So Politico wants to know if the Hillary Clinton email scandal is actually making her more human and likable. Michael Hirsch writes the released emails really show how much Clinton just appears to be going about her normal day.

In various emails Clinton wants to know the schedule not of Benghazi cover-up meetings but that of her favorite TV shows; rather than asking aides to stonewall Congress, she wants them to procure skim milk for her tea. (Oh, and “pls remtind [sic] me to bring more tea cups from home,” adds the most powerful diplomat in the United States.) Finally—in what must be an attempt to secretly exert her influence in Washington—Hillary Clinton orders that she and her staff stay home on snow days.

If Clinton’s long-running problem until now is that the public mistrusts her—and the revelations about her private email server have only exacerbated this mistrust—the emails themselves appear to leave the opposite impression. They are, for the most part, utterly mundane, the chatter of daily diplomatic life at a high stratum of society and, all in all, prosaic rather than pernicious. If there’s plotting going on, it isn’t happening here—either that or Hillary Clinton has developed a very clever code. Does “bring some skim milk” really mean “destroy the documents”?

The sarcasm from Hirsch is noted, in the end. What isn’t surprising is that different parts of the political spectrum have different opinions of the released emails. Stephen L. Miller at National Review believes it could actually hurt her more.

Yes, this is the delightful paradox that is Hillary: a woman who claims she will fight for the shrinking middle class but who also happens to employ a personal chef (or Visiting Angel) that she’s not even sure she pays. A candidate who Understands People Like You but apparently isn’t familiar enough with the strange Google machine to look up television listings (I found it in one click after searching “The Good Wife times” and going to the official CBS homepage). A person who was actually in the habit of e-mailing her drink orders to aides at the State Department: “Pls call Sarah and ask her if she can get me some iced tea.”

Ponder that one again for a moment: She e-mailed one person to call yet another person with an order to bring her a beverage. A normal person, incapacitated and laid out in a hospital bed, can usually get beverage service in fewer steps than what Hillary was requesting.

To be fair, if Clinton was in the middle of a high-level meeting, it makes more sense to get someone to bring the tea. But at the same time, Miller raises a really good point: Clinton does seem detached from what everyday people do. This is something Clinton has had issues with for two decades. There’s even a 1995 memo from Clinton’s own press secretary suggesting ways she could come off as likable in. From The Wall Street Journal.

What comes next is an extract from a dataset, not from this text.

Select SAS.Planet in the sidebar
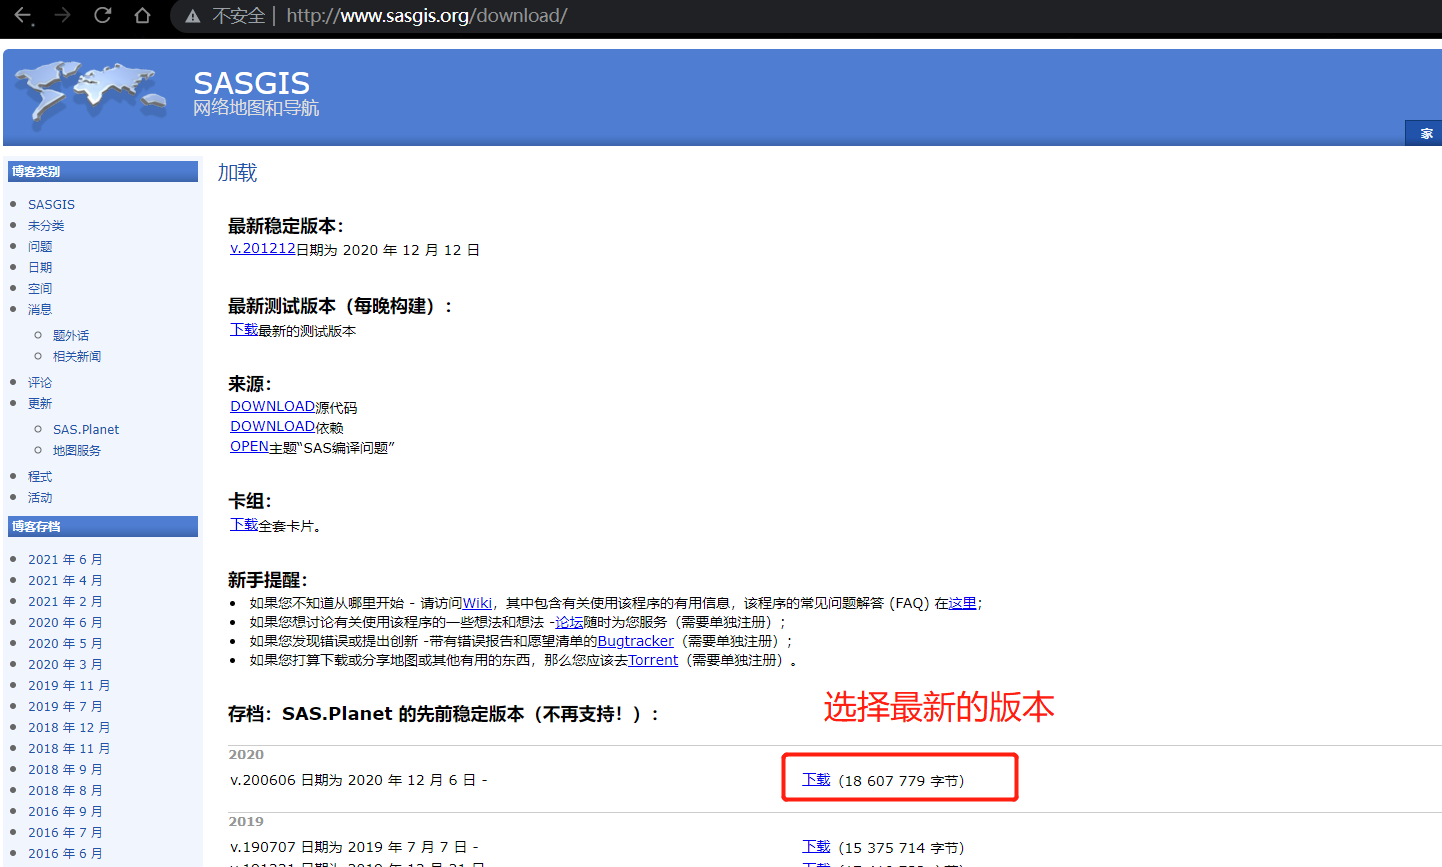 85,428
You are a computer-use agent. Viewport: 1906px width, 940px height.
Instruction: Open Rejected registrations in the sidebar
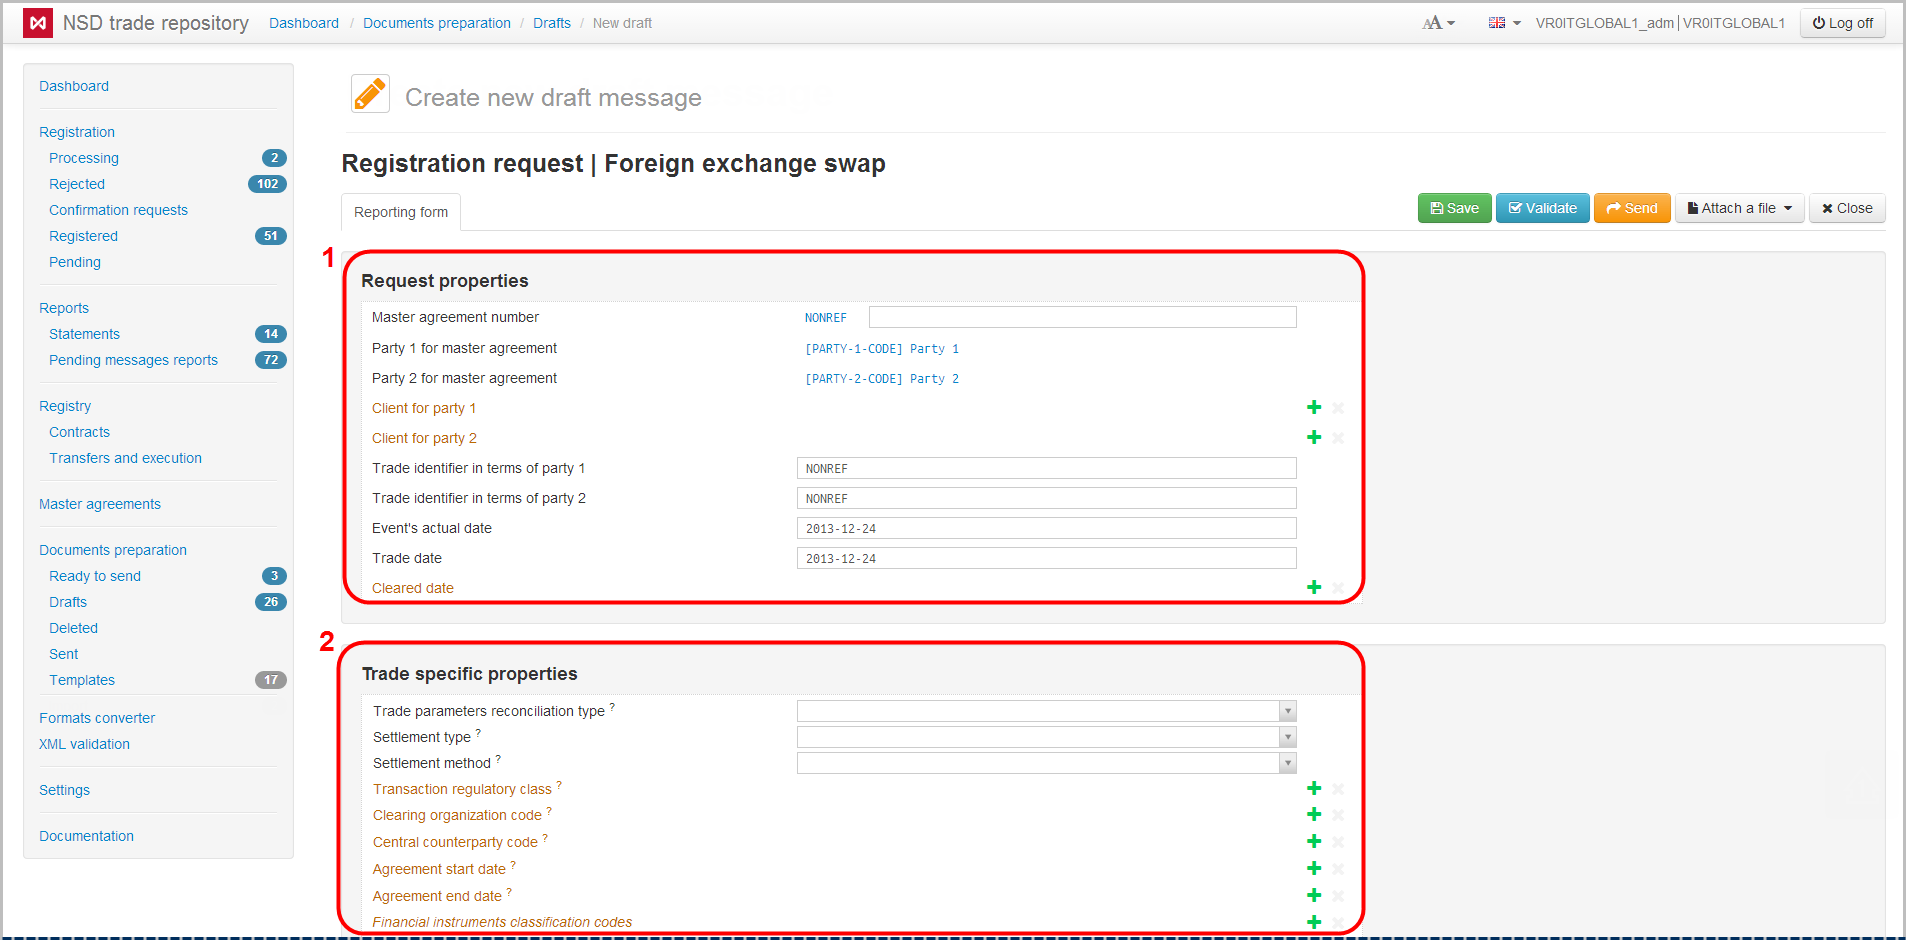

“This might be a nice time peg to have the President and Hillary do a special joint interview with Barbara Walters,” Ms. Caputo wrote. “If we did an interview around the anniversary time peg, it would not appear to be political.”

The memo, dated Aug. 31, 1995, notes that the Internet is becoming a popular mode of communication. “Hillary could speak to young women through Internet,” it says.

Ms. Caputo also suggests that Mrs. Clinton should consider doing a guest appearance on the TV show “Home Improvement.” “I know this may sound like a wild idea, but I think it is an interesting one to discuss,” she wrote, referencing the TV sitcom that starred Tim Allen.

Ms. Caputo added that the show would present the Mrs. Clinton “in a very likeable light.”

“Although I have some concerns that it diminishes the role of First Lady by going on a TV sitcom, it is probably worth weighing it against what we believe we might be able to gain by such an appearance politically and image-wise,” she wrote.

There’s also this famous 2008 debate clip between Clinton and Barack Obama on her likability.

This isn’t going to stop, even if Clinton and her sycophants think the emails are going to make her appear human. Likability and personality really are big issues when it comes to elections, whether it should or not. Wendy Davis came off as wooden during the first 2014 Texas governor’s race, while Greg Abbott looked cool, calm, and collected. Mitt Romney was accused of not having a personality in the 2012 election. Jeb Bush seemed beyond disinterested in the first GOP presidential debate last month. All this stuff matters to voters and is a nature of politics. NPR even noted how personality has become more important.

According to [[ University of California psychology professor Dean ]] Simonton, before FDR there were two presidents characterized by modern researchers as genuinely charismatic people: Andrew Jackson and Teddy Roosevelt. But afterward, there’s a relative explosion: Kennedy, Johnson, Reagan and Clinton in a much shorter period of time.
So what are the policy consequences of this shift toward charismatic personalities?

“Charisma is associated with more legislation, more legislative victories, essentially being more successful in general as a legislator,” Simonton says. “It’s also associated with making more special messages to Congress and more executive orders.”

It’s all about connecting with the audience in hopes of getting votes. It’s unfortunate because elections should be about policy, not about charisma. But it’s what they’ve become since the advent of TV and radio. The key thing is being able to find a candidate who can balance charisma with good, freedom-loving policy.